● SET PROBLEM 1: From the factor investing article below, list every article title it points readers to for using factors in practice.
● SET PROBLEM 2: Please reproduce the part of the factor investing article from "The risk-based explanation" up to and including "own risk premiums.", with no changes.

* Start PASSAGE PROVIDED *

The biggest unresolved question in factor investing is why factors work. Do they deliver returns because they compensate investors for bearing systematic risk—like beta compensates for market risk—or do they exploit persistent mispricings created by behavioral psychology and market frictions? The answer shapes how you expect factors to behave in crises, how long premiums persist, and whether they belong in a permanent portfolio or fade as markets evolve.

This article examines the two main theories. For how to use factors in practice despite this uncertainty, see Factor investing, Factor investing for retirement portfolios, or Factor investing with a small account. For the empirical evidence on specific factors, see the links in See also.

The Risk-Based Camp: Factors as Compensated Risk

The risk-based explanation draws from the Capital Asset Pricing Model (CAPM): investors require higher expected returns for bearing risk. If beta alone (sensitivity to the overall market) is insufficient to explain all systematic risk, then other risks—like value exposure or low-volatility exposure—deserve their own risk premiums.

Under this view:

  • Value stocks are riskier: they are cheap because their future is uncertain, and investors demand a premium for bearing that distress risk. Value stocks underperform in recessions, so owning them is like buying insurance against growth—the premium is compensation.
  • Small-cap stocks are riskier: they have less access to capital, weaker balance sheets, and higher bankruptcy risk. The size premium is the price of that risk.
  • Low-volatility stocks are perceived as safer: they should offer lower returns, not higher. But if they do outperform on a risk-adjusted basis, perhaps they are bearing a hidden risk (e.g., duration risk, negative skew) that markets underprice initially.
  • Momentum is harder to justify as risk, but some argue it proxies for macroeconomic momentum risk: stocks rising with improving conditions are less risky than those falling despite good conditions.

The appeal of risk-based reasoning: if factors compensate for risk, then their premiums should be stable and long-lived. You can reliably count on value beating growth over the long run, just as you count on equities beating bonds. You can hold the factor permanently as a core portfolio holding.

However, risk-based theory struggles with some puzzles: Why does low-volatility outperform high-volatility by so much if low-vol is safer? Why does momentum work across different asset classes and time periods if it is truly a risk adjustment?

The Mispricing Camp: Behavioral Anomalies

The mispricing explanation flips the script: factor premiums exist not because they compensate for risk but because investors are irrational and make systematic errors.

Under this view:

  • Value outperformance is not a risk premium but a reward for buying stocks that investors have anchored too pessimistically on. When sentiment shifts, the undervalued stock rebounds not because risk decreased but because the bias corrected.
  • Momentum wins because investors extrapolate recent trends (representativeness bias), pushing prices too far in one direction. Momentum riders profit from the trend before it mean-reverts. This has nothing to do with risk.
  • Low-volatility outperformance reflects overconfidence bias: investors pay too much for exciting (high-growth, volatile) stocks and neglect boring, stable ones. As that bias fades (or as investors with different biases enter), the low-vol discount vanishes.

* End PASSAGE PROVIDED *
* Start RECORD EXCERPTS *

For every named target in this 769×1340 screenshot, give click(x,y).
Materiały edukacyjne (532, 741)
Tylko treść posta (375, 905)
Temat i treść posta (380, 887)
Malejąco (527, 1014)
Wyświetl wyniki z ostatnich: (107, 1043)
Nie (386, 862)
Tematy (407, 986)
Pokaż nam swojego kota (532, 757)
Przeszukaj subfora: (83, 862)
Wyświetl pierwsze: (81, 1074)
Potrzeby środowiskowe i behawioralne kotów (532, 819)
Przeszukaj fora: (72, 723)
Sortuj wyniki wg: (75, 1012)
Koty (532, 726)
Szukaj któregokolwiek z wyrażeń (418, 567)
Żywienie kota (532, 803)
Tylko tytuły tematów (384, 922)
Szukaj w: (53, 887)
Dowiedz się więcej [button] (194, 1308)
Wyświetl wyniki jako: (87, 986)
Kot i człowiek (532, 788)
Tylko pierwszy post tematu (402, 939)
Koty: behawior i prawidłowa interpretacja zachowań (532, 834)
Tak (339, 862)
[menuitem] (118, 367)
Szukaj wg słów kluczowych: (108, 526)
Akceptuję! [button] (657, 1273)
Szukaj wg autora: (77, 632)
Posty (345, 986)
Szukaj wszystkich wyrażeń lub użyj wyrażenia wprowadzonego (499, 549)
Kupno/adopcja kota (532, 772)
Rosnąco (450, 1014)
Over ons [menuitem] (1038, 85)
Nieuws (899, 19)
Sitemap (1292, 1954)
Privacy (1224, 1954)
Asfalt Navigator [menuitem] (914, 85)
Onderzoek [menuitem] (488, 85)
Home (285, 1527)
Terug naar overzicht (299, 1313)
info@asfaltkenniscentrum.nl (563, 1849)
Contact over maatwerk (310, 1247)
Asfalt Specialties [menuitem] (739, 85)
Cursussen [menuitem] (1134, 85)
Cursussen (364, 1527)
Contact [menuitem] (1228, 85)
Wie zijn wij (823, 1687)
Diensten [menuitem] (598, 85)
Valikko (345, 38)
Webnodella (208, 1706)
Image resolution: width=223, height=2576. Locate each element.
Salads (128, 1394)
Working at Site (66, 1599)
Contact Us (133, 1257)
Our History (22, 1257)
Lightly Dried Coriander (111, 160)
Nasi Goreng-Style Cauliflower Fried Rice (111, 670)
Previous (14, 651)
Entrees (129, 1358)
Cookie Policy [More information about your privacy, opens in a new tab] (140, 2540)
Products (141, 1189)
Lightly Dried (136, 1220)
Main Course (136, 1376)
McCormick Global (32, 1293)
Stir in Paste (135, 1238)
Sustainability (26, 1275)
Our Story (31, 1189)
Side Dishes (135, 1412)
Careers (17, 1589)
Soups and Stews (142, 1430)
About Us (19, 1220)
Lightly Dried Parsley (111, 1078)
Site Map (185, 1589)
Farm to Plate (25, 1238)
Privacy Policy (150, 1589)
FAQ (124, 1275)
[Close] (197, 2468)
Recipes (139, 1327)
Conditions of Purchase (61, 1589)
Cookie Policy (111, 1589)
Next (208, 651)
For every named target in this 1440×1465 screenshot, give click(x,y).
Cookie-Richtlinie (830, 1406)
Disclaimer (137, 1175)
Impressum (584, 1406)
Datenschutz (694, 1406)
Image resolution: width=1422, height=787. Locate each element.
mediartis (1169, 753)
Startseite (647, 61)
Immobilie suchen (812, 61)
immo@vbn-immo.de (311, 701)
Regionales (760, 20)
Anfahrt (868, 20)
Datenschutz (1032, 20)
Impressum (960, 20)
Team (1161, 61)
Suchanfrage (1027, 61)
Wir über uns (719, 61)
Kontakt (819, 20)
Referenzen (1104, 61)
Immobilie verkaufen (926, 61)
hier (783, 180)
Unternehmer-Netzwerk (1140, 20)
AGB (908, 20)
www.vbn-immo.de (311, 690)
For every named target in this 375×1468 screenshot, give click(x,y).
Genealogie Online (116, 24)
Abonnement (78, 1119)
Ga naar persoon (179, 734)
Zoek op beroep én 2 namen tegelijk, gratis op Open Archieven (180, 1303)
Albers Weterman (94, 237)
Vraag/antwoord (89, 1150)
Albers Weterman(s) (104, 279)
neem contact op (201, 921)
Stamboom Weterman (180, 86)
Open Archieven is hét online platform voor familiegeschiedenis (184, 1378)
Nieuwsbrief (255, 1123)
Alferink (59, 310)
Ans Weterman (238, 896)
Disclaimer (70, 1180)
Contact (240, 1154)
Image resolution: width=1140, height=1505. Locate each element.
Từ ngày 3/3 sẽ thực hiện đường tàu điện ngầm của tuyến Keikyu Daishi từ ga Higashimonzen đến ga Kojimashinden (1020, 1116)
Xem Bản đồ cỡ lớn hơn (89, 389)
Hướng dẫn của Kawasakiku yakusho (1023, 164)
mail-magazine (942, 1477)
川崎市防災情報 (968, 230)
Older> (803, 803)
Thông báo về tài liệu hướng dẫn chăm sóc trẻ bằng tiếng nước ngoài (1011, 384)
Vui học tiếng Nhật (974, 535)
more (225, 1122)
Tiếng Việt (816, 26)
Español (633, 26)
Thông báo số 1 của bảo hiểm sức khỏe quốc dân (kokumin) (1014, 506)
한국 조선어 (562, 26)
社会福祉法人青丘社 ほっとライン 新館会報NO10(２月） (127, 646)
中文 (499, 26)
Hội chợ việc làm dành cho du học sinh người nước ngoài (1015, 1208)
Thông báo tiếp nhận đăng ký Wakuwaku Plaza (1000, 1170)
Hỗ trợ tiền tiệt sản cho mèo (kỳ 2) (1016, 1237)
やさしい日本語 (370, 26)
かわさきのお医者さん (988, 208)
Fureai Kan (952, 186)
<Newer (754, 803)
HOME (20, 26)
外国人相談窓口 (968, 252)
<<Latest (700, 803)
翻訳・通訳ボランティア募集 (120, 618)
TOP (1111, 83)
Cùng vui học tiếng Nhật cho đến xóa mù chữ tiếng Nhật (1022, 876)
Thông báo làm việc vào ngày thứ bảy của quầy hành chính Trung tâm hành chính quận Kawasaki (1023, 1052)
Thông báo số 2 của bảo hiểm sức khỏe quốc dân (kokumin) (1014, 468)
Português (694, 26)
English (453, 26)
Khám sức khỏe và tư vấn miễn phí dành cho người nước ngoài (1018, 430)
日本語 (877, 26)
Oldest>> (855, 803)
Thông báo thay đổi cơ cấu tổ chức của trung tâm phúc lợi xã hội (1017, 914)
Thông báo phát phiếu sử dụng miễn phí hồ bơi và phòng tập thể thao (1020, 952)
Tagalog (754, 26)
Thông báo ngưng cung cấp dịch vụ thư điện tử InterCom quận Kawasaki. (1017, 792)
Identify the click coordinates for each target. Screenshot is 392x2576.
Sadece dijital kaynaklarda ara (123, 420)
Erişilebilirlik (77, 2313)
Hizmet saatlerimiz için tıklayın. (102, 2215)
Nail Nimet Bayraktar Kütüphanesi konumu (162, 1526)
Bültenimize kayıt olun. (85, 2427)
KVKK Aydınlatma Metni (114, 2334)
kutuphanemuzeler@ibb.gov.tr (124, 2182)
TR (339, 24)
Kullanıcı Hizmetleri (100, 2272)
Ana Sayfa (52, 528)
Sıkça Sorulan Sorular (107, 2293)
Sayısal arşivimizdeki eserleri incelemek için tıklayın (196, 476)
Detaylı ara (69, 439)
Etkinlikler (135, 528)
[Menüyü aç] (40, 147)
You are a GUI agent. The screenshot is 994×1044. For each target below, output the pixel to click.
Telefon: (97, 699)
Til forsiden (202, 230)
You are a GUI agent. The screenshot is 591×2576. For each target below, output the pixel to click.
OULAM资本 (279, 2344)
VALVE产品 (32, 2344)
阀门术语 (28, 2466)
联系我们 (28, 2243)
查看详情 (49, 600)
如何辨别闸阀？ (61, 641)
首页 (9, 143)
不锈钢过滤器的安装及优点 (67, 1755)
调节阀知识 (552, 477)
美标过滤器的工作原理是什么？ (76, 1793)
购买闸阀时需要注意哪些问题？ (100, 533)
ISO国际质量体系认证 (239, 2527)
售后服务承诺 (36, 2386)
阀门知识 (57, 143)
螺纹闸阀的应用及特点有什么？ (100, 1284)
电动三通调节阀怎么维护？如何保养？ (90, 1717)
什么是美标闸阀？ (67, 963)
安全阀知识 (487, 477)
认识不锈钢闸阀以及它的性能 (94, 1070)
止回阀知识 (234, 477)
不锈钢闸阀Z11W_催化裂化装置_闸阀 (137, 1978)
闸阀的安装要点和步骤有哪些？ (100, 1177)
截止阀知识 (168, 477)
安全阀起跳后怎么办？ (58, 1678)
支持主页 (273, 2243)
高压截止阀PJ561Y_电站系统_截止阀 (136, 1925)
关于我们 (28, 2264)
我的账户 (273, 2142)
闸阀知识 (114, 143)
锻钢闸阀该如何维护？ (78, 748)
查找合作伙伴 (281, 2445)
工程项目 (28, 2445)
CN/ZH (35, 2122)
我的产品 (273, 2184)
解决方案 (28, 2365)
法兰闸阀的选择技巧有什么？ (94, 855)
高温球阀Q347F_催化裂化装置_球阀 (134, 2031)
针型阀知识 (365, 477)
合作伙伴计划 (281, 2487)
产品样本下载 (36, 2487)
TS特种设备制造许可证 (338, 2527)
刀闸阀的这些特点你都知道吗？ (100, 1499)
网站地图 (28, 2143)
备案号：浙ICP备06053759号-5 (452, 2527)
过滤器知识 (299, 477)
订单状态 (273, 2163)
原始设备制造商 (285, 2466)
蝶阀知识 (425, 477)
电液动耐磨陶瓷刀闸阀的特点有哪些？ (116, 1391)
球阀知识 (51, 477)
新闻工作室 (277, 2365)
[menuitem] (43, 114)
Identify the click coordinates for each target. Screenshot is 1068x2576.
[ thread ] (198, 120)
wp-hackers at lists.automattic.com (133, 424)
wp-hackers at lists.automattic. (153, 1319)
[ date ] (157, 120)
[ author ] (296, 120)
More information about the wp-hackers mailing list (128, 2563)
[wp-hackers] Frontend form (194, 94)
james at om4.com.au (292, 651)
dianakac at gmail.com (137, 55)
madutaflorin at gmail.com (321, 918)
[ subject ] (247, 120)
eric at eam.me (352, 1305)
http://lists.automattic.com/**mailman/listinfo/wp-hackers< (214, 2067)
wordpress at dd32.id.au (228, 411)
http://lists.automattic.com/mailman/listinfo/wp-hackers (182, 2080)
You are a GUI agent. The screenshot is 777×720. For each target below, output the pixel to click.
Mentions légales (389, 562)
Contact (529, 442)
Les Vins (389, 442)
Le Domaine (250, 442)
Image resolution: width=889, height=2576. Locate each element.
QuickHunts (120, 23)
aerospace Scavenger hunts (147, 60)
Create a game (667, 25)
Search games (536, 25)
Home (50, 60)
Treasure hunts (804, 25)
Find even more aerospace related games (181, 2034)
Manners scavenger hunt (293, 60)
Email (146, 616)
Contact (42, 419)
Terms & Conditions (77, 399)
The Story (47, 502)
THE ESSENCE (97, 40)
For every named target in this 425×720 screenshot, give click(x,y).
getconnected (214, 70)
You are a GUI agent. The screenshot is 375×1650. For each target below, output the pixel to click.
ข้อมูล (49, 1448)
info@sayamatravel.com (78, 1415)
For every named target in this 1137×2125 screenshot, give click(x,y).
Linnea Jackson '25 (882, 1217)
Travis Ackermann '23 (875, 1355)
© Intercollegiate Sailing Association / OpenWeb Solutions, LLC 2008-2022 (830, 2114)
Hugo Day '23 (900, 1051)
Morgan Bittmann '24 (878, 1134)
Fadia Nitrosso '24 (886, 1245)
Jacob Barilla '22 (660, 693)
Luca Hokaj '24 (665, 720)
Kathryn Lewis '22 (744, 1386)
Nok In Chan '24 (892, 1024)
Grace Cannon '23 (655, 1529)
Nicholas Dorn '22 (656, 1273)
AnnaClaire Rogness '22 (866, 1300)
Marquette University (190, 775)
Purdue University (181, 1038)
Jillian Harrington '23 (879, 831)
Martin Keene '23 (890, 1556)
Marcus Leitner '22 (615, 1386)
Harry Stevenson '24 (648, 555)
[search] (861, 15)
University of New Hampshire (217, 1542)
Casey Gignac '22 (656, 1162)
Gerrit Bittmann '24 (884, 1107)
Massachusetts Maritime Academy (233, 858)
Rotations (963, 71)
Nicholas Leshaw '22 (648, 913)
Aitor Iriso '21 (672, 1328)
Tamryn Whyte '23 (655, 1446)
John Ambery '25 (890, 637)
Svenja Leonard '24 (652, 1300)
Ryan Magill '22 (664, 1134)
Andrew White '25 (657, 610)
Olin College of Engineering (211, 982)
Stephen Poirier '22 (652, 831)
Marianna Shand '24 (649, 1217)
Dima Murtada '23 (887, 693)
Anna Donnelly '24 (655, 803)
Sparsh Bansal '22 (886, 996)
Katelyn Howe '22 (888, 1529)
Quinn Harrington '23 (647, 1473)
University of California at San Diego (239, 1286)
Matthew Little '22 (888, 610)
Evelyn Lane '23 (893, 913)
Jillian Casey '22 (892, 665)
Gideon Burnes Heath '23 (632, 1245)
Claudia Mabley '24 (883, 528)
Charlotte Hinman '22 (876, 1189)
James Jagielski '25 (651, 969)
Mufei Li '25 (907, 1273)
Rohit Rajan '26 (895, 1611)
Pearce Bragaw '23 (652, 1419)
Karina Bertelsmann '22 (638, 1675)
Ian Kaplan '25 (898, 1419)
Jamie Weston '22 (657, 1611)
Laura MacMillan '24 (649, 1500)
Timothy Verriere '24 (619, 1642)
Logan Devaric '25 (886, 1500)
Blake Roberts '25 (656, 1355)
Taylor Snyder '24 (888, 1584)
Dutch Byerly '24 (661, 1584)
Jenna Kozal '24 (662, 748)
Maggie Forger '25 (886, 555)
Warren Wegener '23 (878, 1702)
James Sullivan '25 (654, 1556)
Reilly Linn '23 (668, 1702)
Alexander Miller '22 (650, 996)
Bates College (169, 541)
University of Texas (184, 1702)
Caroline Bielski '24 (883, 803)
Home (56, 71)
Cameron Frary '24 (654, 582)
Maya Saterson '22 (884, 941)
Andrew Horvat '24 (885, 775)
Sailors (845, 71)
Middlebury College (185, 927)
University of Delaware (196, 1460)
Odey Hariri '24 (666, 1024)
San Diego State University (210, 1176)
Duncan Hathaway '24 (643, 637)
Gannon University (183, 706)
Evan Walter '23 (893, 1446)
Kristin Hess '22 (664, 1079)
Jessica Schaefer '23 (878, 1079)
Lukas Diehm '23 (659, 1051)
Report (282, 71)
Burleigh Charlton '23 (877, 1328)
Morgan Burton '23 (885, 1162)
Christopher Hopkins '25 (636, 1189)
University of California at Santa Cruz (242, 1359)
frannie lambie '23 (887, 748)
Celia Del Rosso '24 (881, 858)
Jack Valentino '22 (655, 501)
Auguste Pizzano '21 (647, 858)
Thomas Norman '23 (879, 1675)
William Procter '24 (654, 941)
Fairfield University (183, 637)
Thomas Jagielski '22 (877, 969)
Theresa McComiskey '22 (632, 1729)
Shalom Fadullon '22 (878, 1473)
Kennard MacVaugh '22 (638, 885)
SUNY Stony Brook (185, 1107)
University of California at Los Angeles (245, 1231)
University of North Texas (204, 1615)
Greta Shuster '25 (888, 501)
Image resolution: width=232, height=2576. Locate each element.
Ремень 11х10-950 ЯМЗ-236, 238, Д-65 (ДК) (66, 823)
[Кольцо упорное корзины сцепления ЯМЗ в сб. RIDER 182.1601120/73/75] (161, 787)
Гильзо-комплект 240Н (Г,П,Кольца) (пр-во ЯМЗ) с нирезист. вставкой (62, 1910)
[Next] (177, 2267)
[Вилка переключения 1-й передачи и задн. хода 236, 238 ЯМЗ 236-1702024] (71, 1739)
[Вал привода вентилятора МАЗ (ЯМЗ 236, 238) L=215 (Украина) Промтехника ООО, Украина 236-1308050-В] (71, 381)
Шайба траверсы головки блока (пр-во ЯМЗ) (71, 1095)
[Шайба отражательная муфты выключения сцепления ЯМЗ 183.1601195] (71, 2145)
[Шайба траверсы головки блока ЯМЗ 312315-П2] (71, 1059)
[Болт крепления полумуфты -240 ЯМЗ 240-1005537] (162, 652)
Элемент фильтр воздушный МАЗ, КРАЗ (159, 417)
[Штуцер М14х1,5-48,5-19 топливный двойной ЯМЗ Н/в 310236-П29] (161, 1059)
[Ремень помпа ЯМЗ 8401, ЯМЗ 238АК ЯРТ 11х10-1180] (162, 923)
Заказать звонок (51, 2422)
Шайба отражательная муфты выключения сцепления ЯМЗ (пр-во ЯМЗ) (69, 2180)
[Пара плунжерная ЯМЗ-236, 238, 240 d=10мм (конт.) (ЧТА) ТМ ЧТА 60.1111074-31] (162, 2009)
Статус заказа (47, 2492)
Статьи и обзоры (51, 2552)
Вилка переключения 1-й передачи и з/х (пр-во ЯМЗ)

* End RECORD EXCERPTS *

● OUTPUT 1:
- Factor investing
- Factor investing for retirement portfolios
- Factor investing with a small account

● OUTPUT 2:
The risk-based explanation draws from the Capital Asset Pricing Model (CAPM): investors require higher expected returns for bearing risk. If beta alone (sensitivity to the overall market) is insufficient to explain all systematic risk, then other risks—like value exposure or low-volatility exposure—deserve their own risk premiums.